• Work order:
Omit the pictures while printing every entry below exactly as given.

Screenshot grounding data
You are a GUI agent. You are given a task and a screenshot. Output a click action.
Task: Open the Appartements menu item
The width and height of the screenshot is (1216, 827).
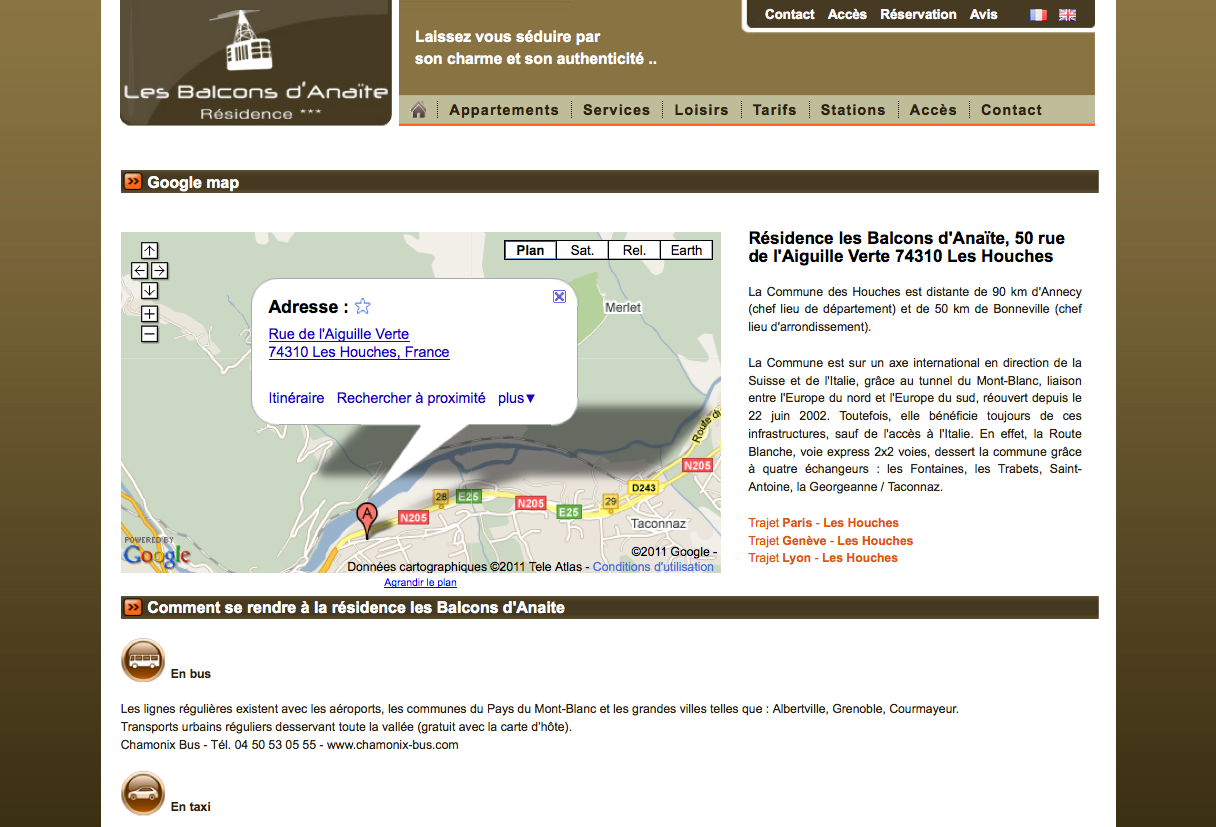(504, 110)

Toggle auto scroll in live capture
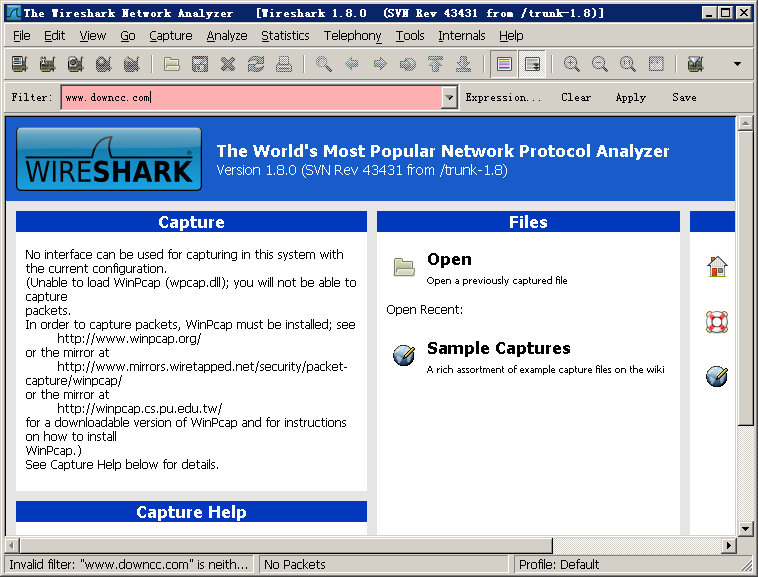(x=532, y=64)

• Written answer:
You are a GUI agent. You are given a task and a screenshot. Output a click action.
Task: Open the Appartements menu item
The width and height of the screenshot is (1216, 827).
(504, 110)

Toggle auto scroll in live capture
(x=532, y=64)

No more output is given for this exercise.